Human trafficking is modern-day slavery in which people profit from exploiting others through force, fraud, coercion or deception. The U.S. government has identified human trafficking as the fastest growing criminal industry globally, tied with illegal arms trade at second, with the drug trade in first place.

An estimated 17,500 foreign nationals are trafficked annually into the United States for the purpose of forced labor or sex trafficking.  An estimated 200,000 American children are at high risk for trafficking into the sex industry each year. ( )

In 2000 the United States made human trafficking a federal crime with the passage of the Trafficking Victims Protection Act (TVPA). Nebraska also passed a law in 2006 that made human trafficking illegal, although there are many limitations in the law that make it hard to enforce and prosecute traffickers. This issue matters because of the injustice it causes to those who become victims of this monstrous crime.

Current Human Trafficking Bills

LB 294: Adopt the Human Trafficking Victims Civil Remedy Act
Introduced by: Senator Scheer

LB294 increases the penalties for pandering and for the solicitation of prostitutes. Pandering, or enticing another person to become a prostitute, becomes a Class III felony instead of a Class IV felony. For second and subsequent offenses, pandering becomes a Class II, instead of a Class III felony.

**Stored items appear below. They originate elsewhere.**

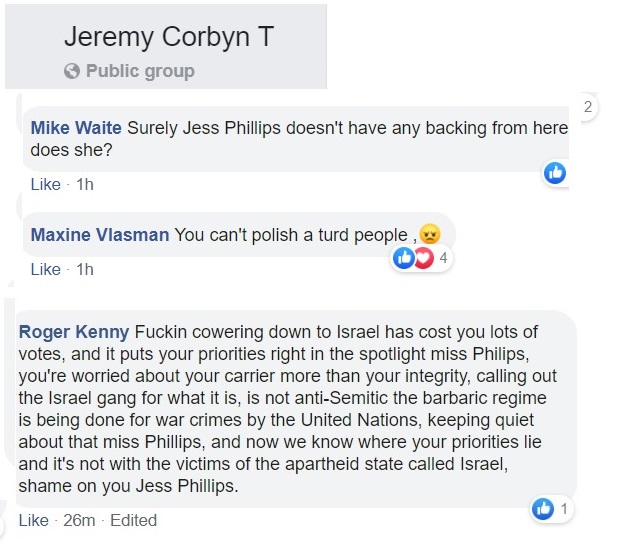Screen dimensions: 625x547
Task: Click the 1h timestamp under Maxine Vlasman's comment
Action: [85, 269]
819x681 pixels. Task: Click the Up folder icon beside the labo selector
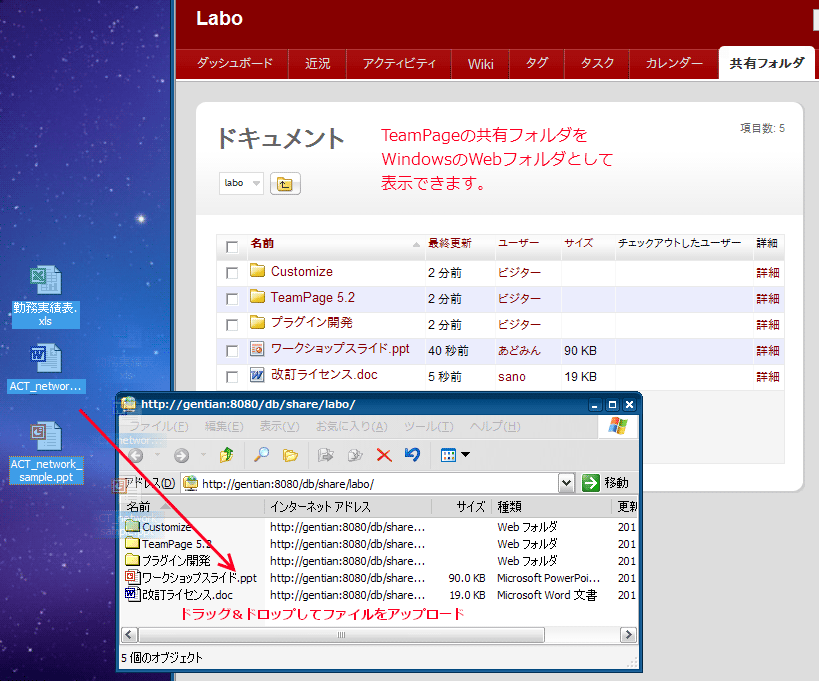(x=284, y=183)
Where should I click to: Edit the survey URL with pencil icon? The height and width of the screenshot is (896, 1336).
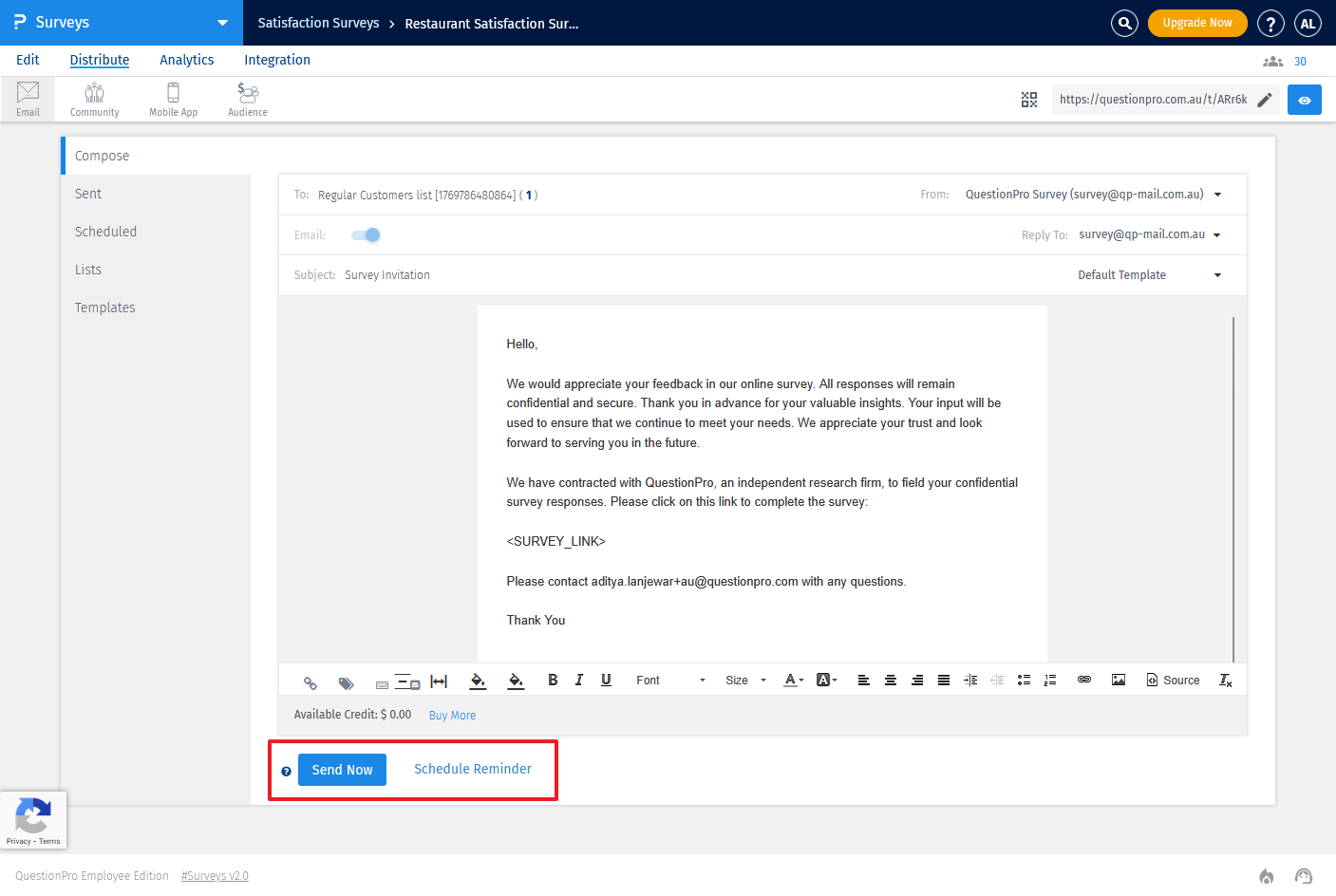click(1265, 100)
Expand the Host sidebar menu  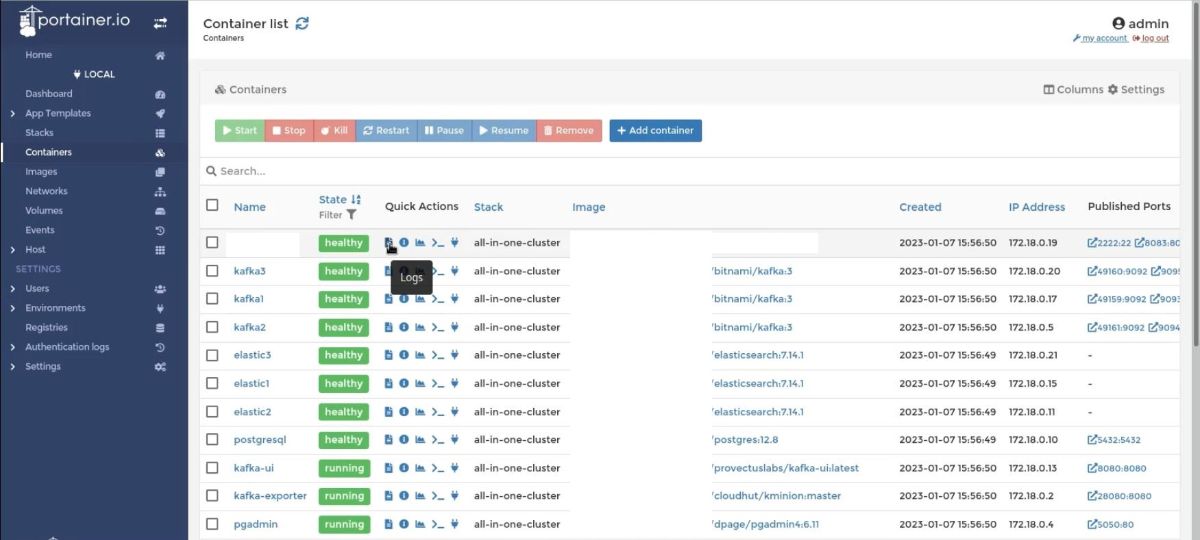click(12, 250)
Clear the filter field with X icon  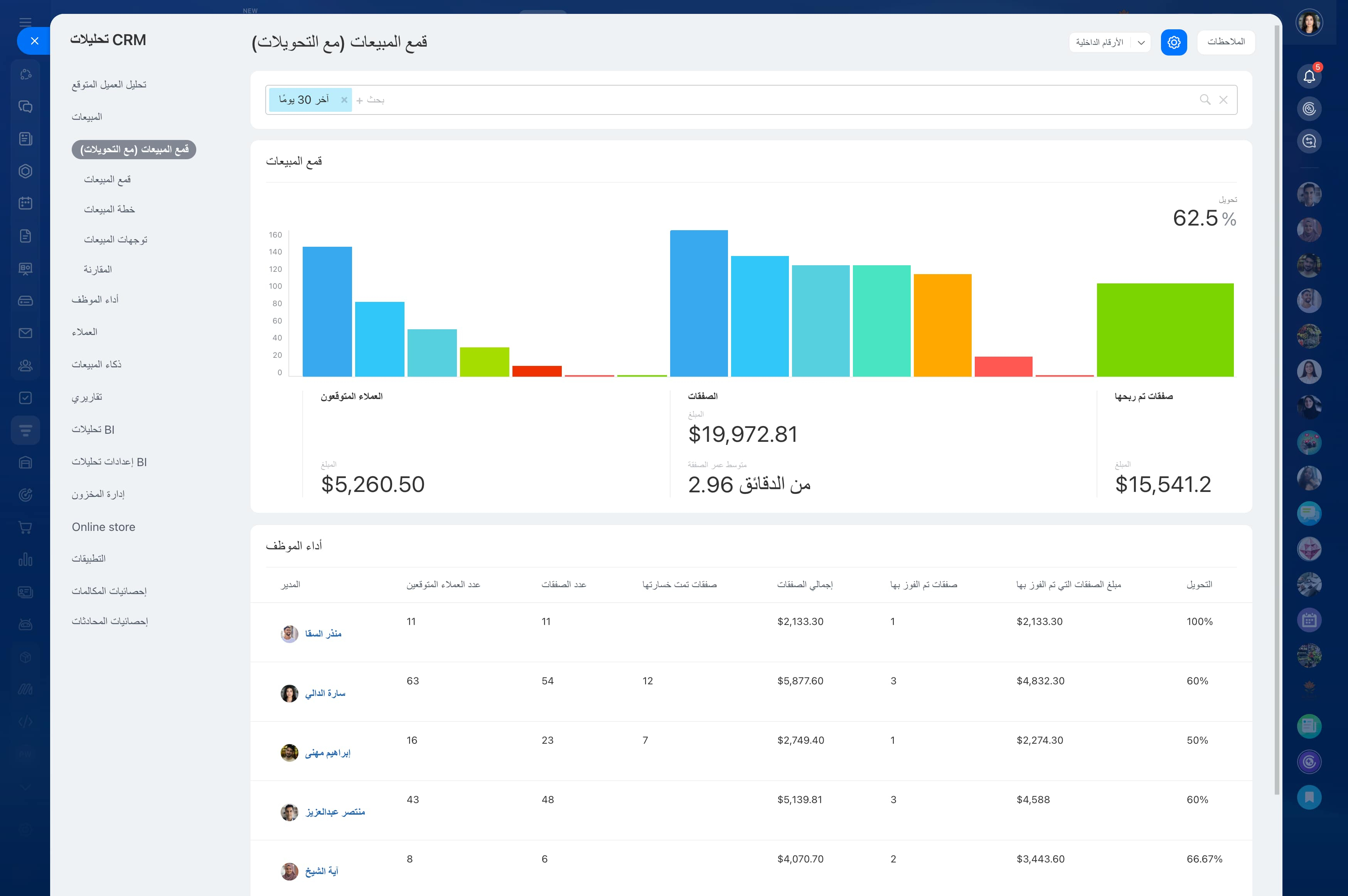[x=1223, y=100]
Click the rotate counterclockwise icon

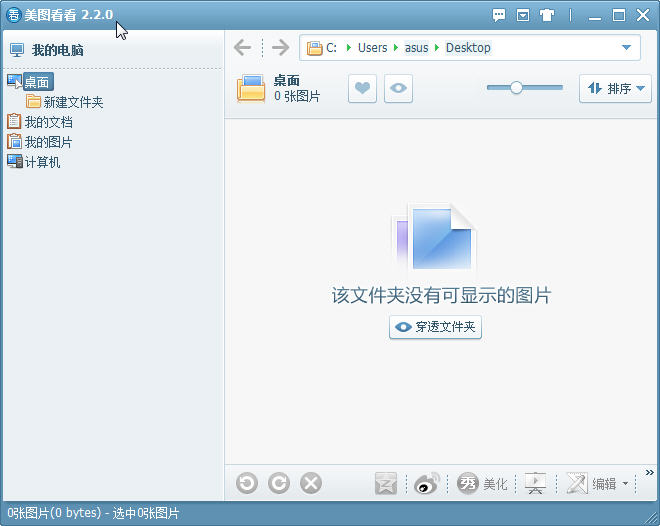pos(247,484)
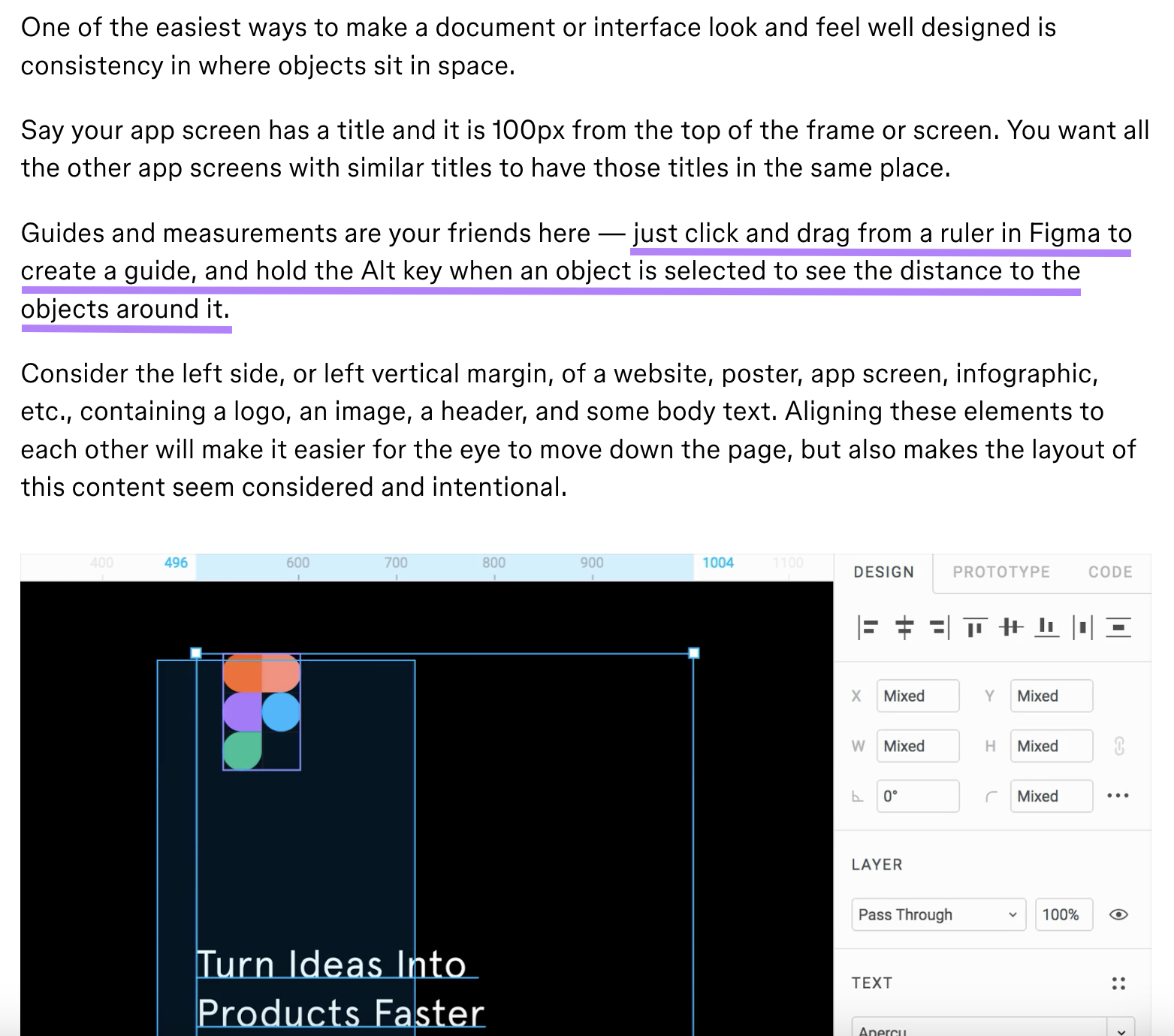
Task: Toggle layer visibility with the eye icon
Action: click(1118, 914)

Penalties for solicitation of prostitution are also increased under LB 294 from a Class I misdemeanor to a Class IV felony. An offender’s second and subsequent convictions are treated as Class III felonies.

The bill also amends a loophole that gives minors suspected of prostitution immunity from criminal prosecution as an adult. Instead, minors, after a reasonable detention by police for investigative purposes, are subject to juvenile court jurisdiction. Generally, the intent is to remove the minor from their environment and not to prosecute them, but to enroll them in a program to help keep them from human trafficking in the future.

As it stands, the law gives pimps incentive to prey upon minors and make them prostitutes because they are essentially immune from prosecution.

Status: LB294 has been voted out of committee and will be heard by the full legislature beginning April 20th.